Below are entries with pictures in them. Output exactly the lines starting at the line with "Screen dimensions: 1014x709" and ending at the line with "You are a computer-use", both included, but not the pictures.

→ Information:
################

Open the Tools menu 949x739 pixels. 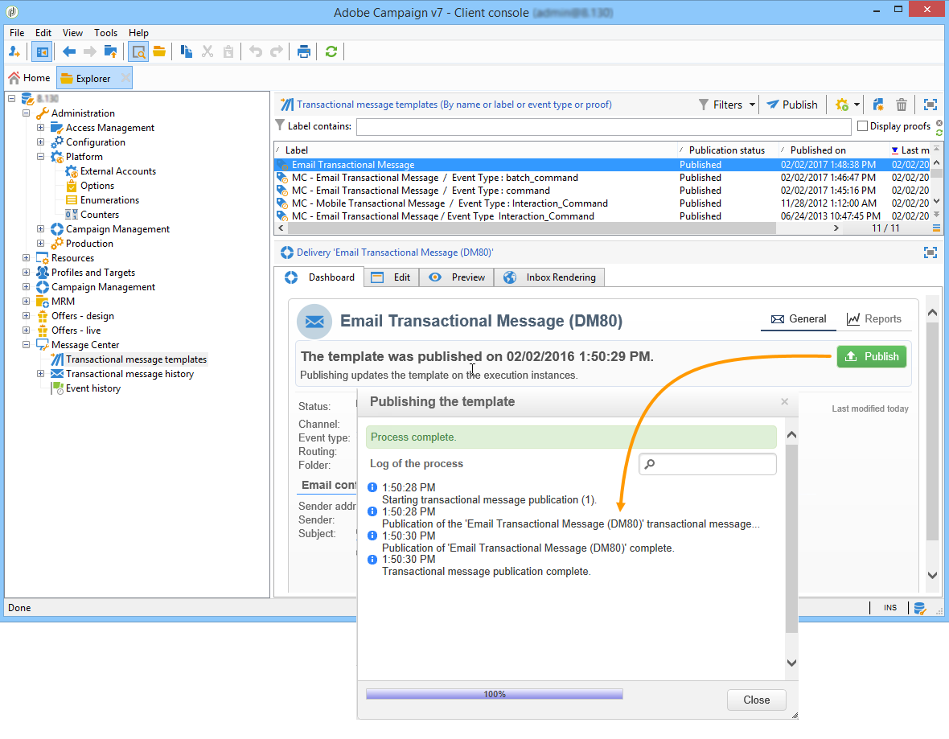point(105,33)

################

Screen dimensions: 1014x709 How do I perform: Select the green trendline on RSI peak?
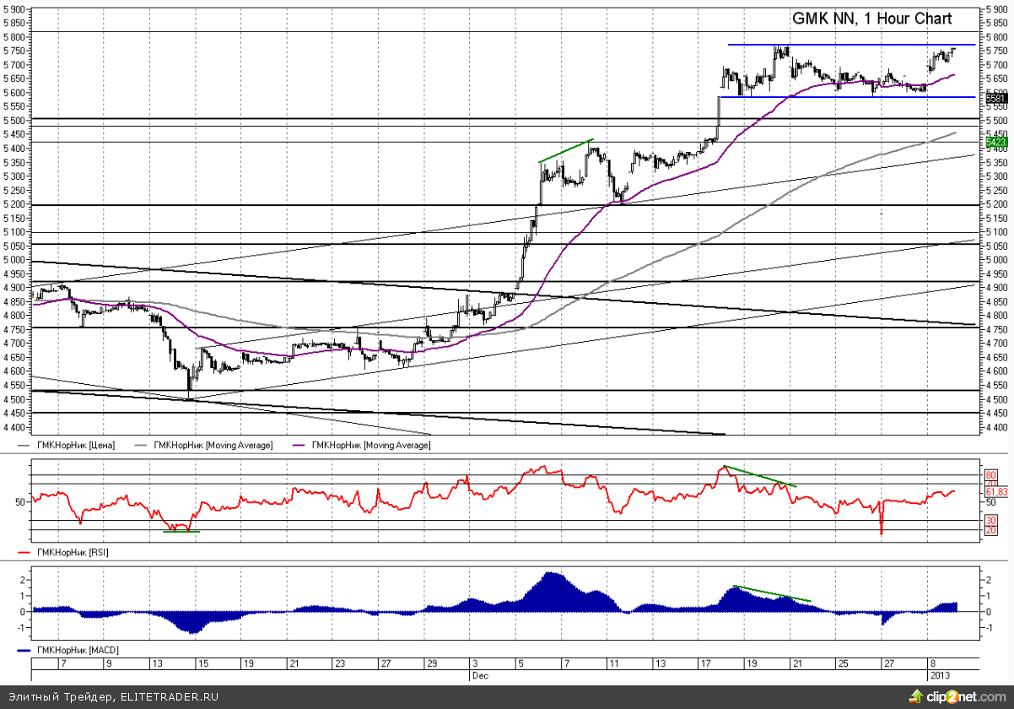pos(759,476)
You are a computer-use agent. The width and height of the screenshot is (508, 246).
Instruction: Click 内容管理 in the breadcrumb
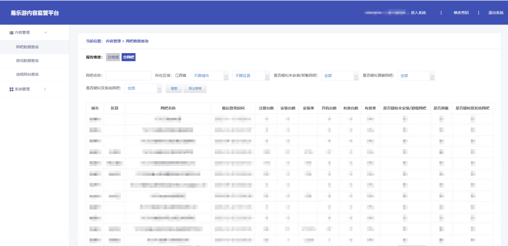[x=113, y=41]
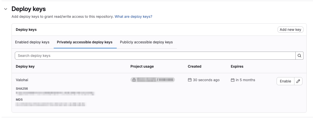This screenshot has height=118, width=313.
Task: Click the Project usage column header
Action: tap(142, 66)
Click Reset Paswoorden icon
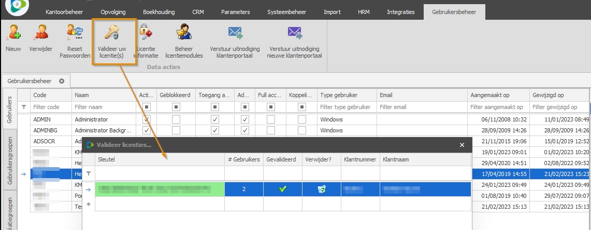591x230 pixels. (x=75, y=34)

################

→ Response:
Screen dimensions: 1014x709 How do I perform: Select the green trendline on RSI peak?
pos(759,476)
You are a computer-use agent. The width and height of the screenshot is (508, 246).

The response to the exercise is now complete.